7. Global clout of host country: London, Chicago and New York are prime examples of traditional international financial centers that gained dominance because their countries were politically dominant. Even in the post-Second World War scenario, Shanghai, Hong Kong and Tokyo were helped a great deal by the fact that over time, both China and Japan became relatively dominant global players. However, political domination is not in itself a predominant reason as in the case of countries like Switzerland, Singapore, the UAE and Luxembourg, which are themselves not politically dominant; yet are either aligned to powerful international blocks or are politically neutral by design or default. India is already a dominant political, military and economic player regionally and the effects of such dominance are evident. Yet, even if India’s political impact and military prowess in the decades to follow, do not achieve greater momentum, it will not adversely impact her cities’ prospects in becoming international financial centers.

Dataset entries
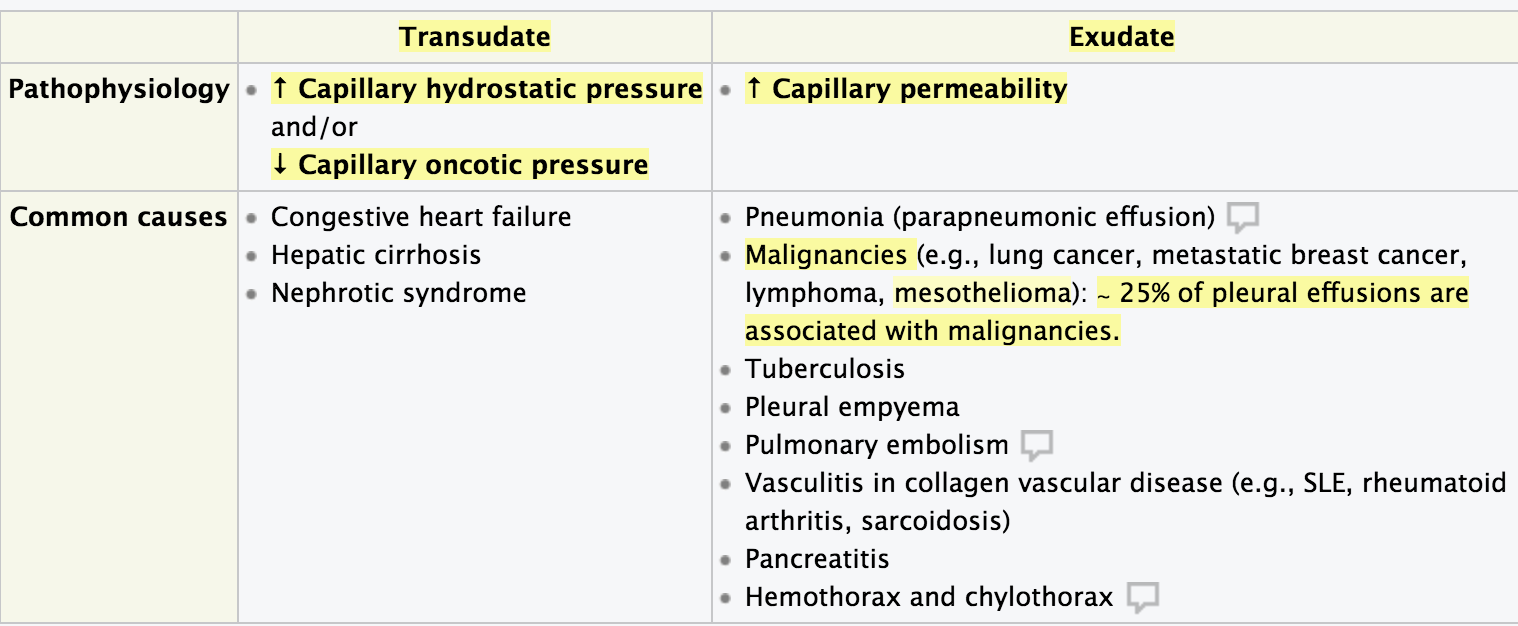
Task: Click the highlighted 25% of pleural effusions statement
Action: (x=1283, y=293)
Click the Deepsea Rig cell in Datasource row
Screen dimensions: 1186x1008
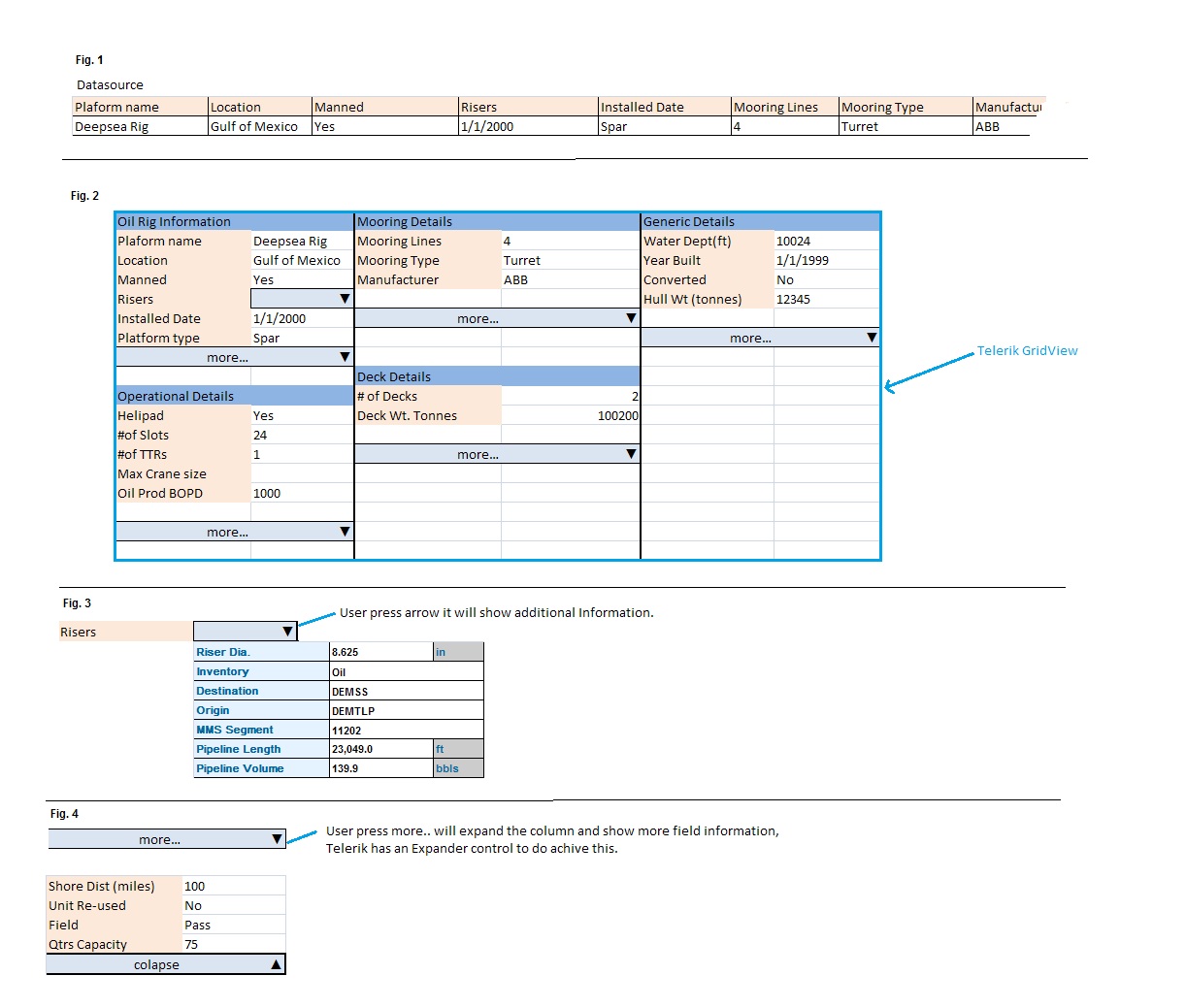(140, 126)
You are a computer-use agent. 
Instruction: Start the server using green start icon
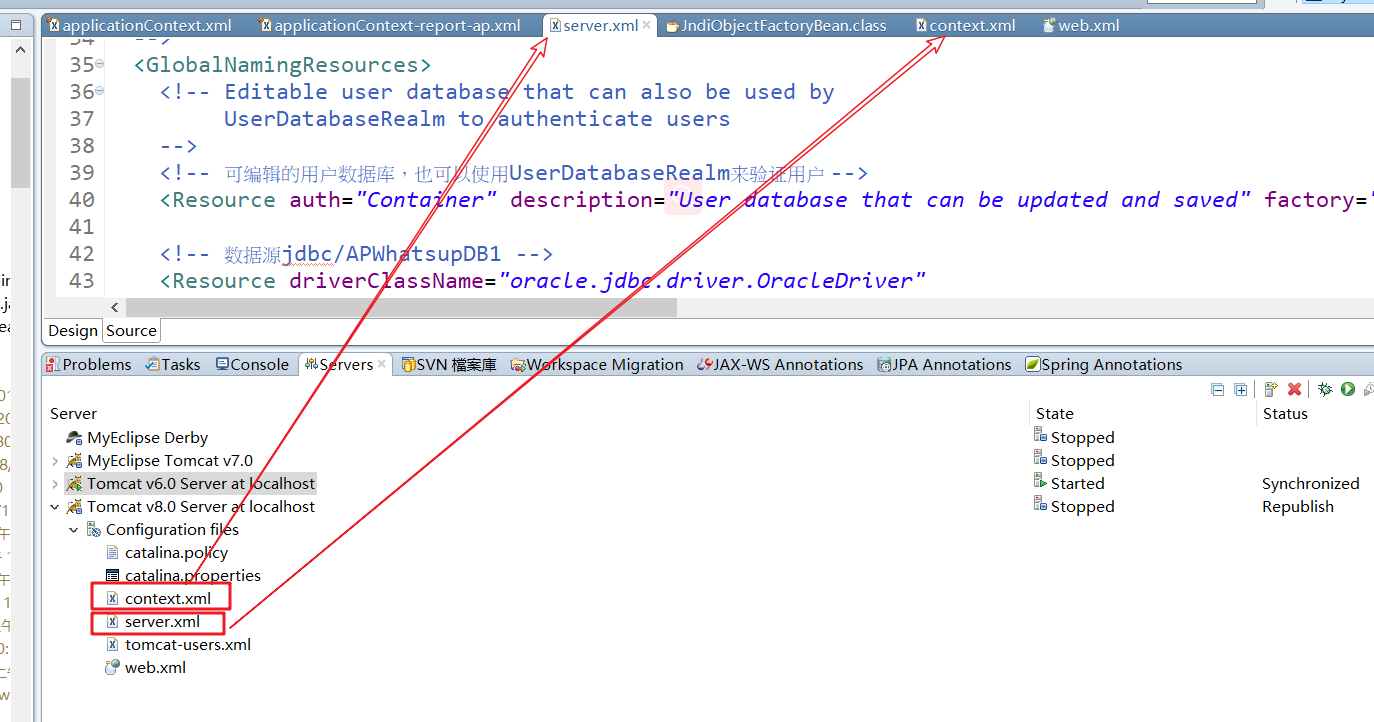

• _Exercise_
Copy out the full passage on the global clout of the host country, given above, word for word.

• _Reply_
7. Global clout of host country: London, Chicago and New York are prime examples of traditional international financial centers that gained dominance because their countries were politically dominant. Even in the post-Second World War scenario, Shanghai, Hong Kong and Tokyo were helped a great deal by the fact that over time, both China and Japan became relatively dominant global players. However, political domination is not in itself a predominant reason as in the case of countries like Switzerland, Singapore, the UAE and Luxembourg, which are themselves not politically dominant; yet are either aligned to powerful international blocks or are politically neutral by design or default. India is already a dominant political, military and economic player regionally and the effects of such dominance are evident. Yet, even if India’s political impact and military prowess in the decades to follow, do not achieve greater momentum, it will not adversely impact her cities’ prospects in becoming international financial centers.